Now If you do this, if you've got an effective doping that depends on the

surface potential, effectively you're making the body effect coefficient a

function of Vsb. This is just a mathematical convenience

to help you model the device. In other models, what they do is they

make an effective doping a function of Vgb.

Again, this is just a mathematical convenience.

Of course, it doesn't mean that the concentration itself changes as you

change VGB, but in equations that we used to have that relates VGB to the surface

potential. there is a term that depends on substrate

doping. They make that term a function of VGB.

And now for a given VGB, you can use the same equation to get the value of the

surface potential, which we used to do for the old region model.

Some problems that can occur with the iron implantation, if the device is not

designed properly or sometimes even if it is.

you can get a log I versus Vgs, here we emphasize the weak inversion region, and

when you have a large Vsb then you get the curve on the right, here.

And this happens because for large Vsb the bottom of the depletion region is

outside the implant,it is in the lightly doped substrate.

And a lively dope substrate means that you have a small gamma, and therefore a

small factor n, which affects the slope of the weak inversion region, so it looks

like that. Now, when VSB is 0, the depletion region

is shallow and it is inside the implant. And then gamma, because of the large

doping consideration there, gamma is large and n is large and you get a

smaller slope. But in addition, as you vary VGS the

depletion region depth varies, an it moves over various parts of the implant.

In other words, it goes over, a region where the doping concentration of the

implant gradually changes. From high to low.

And, therefore, as you increase VGS, the slope even changes.

So when you see things like that, there may be an indication that the implant has

something to do with such effects. Now, pMOS devices are like nMOS devices

but here they have a p type source and drain, an n type body.

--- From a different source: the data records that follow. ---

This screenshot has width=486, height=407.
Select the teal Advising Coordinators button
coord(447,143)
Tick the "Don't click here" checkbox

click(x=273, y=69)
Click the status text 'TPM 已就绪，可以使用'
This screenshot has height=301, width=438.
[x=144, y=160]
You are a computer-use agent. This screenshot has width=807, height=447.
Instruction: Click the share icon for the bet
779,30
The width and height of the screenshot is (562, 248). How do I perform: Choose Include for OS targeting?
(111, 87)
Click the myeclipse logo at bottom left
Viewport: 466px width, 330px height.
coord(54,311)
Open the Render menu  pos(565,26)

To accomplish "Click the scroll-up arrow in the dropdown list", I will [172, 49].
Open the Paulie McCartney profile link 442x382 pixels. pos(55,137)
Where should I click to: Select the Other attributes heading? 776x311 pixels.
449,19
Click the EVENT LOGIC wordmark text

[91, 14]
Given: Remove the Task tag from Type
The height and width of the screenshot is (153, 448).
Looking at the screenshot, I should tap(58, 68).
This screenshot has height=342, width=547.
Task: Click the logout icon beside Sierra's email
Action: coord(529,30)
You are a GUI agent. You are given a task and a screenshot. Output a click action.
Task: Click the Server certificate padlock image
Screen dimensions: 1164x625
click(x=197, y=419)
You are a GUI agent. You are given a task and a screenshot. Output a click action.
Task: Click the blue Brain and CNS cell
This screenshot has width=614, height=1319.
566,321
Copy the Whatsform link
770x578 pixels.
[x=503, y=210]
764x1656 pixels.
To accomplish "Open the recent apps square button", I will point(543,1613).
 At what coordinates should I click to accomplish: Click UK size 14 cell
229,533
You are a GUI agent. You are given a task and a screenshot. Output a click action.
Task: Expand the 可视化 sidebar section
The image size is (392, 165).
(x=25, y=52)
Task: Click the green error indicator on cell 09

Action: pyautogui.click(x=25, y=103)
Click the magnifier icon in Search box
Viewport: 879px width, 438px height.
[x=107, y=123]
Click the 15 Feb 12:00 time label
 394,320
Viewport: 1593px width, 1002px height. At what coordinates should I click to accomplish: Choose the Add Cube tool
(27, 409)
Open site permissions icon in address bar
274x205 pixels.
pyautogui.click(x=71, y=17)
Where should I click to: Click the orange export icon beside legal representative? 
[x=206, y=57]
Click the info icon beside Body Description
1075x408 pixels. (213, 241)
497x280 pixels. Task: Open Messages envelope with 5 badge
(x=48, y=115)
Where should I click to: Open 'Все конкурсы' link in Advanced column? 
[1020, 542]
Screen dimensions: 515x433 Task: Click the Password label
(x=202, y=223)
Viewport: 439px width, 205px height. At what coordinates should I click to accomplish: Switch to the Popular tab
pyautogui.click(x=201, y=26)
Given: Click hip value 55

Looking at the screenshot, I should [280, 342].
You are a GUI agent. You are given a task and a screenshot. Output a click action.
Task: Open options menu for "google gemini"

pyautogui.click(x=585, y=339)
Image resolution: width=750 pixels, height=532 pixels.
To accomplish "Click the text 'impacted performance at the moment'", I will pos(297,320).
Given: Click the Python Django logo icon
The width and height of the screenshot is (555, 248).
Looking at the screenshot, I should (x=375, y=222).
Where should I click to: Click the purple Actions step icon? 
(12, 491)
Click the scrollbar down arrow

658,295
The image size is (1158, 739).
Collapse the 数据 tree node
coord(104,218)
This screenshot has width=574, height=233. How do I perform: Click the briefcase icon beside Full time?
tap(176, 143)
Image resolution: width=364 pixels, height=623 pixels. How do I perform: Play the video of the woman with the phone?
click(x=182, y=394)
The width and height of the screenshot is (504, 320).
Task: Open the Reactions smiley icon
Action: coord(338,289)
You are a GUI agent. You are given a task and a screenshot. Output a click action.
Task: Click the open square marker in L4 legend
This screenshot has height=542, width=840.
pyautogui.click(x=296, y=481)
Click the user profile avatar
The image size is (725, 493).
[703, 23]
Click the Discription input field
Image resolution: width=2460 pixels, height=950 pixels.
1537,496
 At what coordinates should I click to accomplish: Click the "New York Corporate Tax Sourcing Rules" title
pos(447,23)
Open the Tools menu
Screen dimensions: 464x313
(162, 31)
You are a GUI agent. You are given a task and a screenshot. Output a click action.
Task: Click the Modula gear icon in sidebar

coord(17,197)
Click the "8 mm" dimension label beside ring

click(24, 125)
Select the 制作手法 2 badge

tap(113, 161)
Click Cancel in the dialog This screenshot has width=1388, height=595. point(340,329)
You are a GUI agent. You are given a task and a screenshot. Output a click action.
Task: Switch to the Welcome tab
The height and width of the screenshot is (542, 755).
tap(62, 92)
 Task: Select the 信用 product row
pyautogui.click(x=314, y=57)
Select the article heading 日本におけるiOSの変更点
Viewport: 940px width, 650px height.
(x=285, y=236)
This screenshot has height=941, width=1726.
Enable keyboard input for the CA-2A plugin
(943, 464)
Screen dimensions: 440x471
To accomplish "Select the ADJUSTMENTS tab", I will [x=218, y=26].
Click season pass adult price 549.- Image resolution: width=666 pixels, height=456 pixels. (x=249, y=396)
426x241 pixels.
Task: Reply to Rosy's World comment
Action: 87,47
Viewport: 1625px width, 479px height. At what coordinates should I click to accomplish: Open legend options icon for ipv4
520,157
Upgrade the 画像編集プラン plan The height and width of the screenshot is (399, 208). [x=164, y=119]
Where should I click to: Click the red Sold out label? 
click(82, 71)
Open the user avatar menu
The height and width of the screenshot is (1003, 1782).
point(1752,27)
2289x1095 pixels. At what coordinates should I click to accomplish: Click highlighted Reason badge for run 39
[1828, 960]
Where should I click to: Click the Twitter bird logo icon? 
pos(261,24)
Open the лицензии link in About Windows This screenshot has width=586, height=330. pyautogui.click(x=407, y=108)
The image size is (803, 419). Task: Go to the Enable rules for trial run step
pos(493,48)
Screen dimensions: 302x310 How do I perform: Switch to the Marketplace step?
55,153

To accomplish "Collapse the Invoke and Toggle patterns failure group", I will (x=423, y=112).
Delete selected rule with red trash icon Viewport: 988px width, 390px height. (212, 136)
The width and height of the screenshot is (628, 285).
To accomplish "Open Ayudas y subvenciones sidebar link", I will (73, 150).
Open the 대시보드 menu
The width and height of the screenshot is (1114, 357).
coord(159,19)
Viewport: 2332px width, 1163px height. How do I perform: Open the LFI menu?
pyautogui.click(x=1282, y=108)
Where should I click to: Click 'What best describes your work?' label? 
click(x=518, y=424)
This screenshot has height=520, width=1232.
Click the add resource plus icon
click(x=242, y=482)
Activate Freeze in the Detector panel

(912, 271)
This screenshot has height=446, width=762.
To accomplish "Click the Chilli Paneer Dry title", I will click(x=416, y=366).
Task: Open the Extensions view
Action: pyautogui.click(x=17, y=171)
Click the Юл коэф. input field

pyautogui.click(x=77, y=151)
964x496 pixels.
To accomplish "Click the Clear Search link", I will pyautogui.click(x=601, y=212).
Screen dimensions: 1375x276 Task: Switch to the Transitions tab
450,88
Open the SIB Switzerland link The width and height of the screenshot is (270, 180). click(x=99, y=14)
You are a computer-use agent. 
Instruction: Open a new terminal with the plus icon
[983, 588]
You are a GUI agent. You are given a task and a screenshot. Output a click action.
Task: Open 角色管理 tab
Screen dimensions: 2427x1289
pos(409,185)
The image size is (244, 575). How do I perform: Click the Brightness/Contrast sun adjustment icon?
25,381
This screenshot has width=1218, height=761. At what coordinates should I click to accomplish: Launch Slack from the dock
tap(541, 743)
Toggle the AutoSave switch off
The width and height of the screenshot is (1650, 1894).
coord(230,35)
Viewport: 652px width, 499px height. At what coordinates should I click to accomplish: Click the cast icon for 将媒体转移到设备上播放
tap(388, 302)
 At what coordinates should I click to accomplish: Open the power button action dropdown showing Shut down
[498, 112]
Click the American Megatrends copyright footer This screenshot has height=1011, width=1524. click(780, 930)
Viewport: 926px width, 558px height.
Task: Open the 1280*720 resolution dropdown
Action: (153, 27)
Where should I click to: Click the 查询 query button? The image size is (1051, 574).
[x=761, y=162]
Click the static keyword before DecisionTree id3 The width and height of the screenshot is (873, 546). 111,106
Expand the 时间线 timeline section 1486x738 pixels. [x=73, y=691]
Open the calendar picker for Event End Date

And when these regions are implanted, the pole is also implanted, so the pole

typically p, p plus. And if you implant.

This one with extra donors you can adjust the effective body doping near the

surface and modify the threshold of the pMOS devices.

I would very briefly like to mention buried-channel devices.

These are devices that are not used today.

They used to be used for, to make depletion-mode devices, and in device

research they are being considered even today.

Now, the implant type for such devices is the same as low to high, you remember to

get the low to high profile. You start with a, a P-type substrate and

you implant donors. But now, in this case, we implant with

even more donors than we have acceptors, so in other words, the implant, here, the

peak of NI is above NAB. This is the substrate concentration.

This is the implant concentration versus depth.

So then in order to get the com, combined concentration of the two, you have to

subtract the two. And because this is larger in [INAUDIBLE]

than this one, you end up with a net donor concentration near the surface.

And and accept the consideration in the bulk.

So, the device looks like it is p type in the bulk and N type near the surface.

Now, depending on the value of the gate potential, you can even deplete the

surface here. And then you end up with a channel that

is formed by the n type region, except for the depleted part near the top.

So you have a channel where the current flows below the surface.